**Data extracted from a collection**
# # # # #

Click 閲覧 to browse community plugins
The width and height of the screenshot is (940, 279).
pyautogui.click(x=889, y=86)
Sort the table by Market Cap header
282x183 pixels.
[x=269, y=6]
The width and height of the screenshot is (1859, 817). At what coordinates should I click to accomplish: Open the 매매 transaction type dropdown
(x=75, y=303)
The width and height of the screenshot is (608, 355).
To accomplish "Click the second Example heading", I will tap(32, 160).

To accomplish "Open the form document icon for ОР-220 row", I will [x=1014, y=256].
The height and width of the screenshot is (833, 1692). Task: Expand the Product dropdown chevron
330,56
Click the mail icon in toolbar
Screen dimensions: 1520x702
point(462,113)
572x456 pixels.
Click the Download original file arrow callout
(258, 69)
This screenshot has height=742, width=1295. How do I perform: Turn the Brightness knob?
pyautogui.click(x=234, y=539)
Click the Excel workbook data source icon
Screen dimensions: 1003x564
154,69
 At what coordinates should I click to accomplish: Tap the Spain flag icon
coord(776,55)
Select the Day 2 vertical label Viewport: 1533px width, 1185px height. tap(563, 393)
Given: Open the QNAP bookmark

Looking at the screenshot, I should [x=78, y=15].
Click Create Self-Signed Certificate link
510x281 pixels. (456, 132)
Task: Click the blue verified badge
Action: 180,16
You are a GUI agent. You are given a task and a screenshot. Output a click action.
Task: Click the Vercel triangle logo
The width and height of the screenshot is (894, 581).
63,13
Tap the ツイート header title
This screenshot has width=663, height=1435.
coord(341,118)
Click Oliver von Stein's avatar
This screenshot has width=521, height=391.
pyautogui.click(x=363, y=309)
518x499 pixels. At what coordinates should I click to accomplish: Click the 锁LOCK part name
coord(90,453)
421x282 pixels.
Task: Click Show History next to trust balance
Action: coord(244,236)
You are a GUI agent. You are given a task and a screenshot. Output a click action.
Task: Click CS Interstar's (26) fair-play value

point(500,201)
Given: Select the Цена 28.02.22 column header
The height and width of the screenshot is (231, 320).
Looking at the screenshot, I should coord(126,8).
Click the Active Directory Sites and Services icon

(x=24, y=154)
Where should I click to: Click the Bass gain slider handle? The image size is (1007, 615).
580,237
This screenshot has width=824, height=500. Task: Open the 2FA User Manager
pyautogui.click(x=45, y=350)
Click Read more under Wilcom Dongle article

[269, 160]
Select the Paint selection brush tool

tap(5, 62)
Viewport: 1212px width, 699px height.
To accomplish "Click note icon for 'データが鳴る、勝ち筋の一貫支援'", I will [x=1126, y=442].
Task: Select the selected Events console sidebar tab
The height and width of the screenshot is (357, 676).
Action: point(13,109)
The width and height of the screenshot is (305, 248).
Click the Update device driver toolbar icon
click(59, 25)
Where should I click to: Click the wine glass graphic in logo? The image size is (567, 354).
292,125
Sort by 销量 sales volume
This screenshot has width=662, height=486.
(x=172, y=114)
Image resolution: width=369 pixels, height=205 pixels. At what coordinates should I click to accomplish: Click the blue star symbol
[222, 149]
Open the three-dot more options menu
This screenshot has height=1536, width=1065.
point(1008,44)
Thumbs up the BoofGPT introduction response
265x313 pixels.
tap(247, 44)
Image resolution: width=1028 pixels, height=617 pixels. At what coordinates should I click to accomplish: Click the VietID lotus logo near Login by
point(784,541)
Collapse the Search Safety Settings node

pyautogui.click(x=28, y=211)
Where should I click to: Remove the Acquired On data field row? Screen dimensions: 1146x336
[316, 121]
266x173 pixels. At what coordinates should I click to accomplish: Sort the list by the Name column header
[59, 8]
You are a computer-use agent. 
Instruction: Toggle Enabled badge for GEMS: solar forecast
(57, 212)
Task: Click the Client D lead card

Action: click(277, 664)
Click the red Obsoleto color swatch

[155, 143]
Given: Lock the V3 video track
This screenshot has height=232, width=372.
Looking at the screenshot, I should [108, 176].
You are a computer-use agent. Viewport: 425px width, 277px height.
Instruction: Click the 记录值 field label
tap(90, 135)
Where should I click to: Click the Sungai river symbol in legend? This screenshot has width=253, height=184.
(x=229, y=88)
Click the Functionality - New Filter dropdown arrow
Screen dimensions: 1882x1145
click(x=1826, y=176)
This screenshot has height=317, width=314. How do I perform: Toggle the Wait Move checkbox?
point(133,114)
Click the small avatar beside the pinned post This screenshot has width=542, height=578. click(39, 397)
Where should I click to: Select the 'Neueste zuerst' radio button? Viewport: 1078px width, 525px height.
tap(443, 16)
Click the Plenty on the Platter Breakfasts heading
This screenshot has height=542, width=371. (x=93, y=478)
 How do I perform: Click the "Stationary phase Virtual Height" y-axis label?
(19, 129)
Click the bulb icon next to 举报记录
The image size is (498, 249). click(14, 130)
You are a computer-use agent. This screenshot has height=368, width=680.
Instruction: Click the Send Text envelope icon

# # # # #

**Work required**
Each line from the one containing "Click the Plenty" to the final line of the entries above must be returned exactly, and no other line may appear.

**Response box**
Click the Plenty on the Platter Breakfasts heading
This screenshot has height=542, width=371. (x=93, y=478)
 How do I perform: Click the "Stationary phase Virtual Height" y-axis label?
(19, 129)
Click the bulb icon next to 举报记录
The image size is (498, 249). click(14, 130)
You are a computer-use agent. This screenshot has height=368, width=680.
Instruction: Click the Send Text envelope icon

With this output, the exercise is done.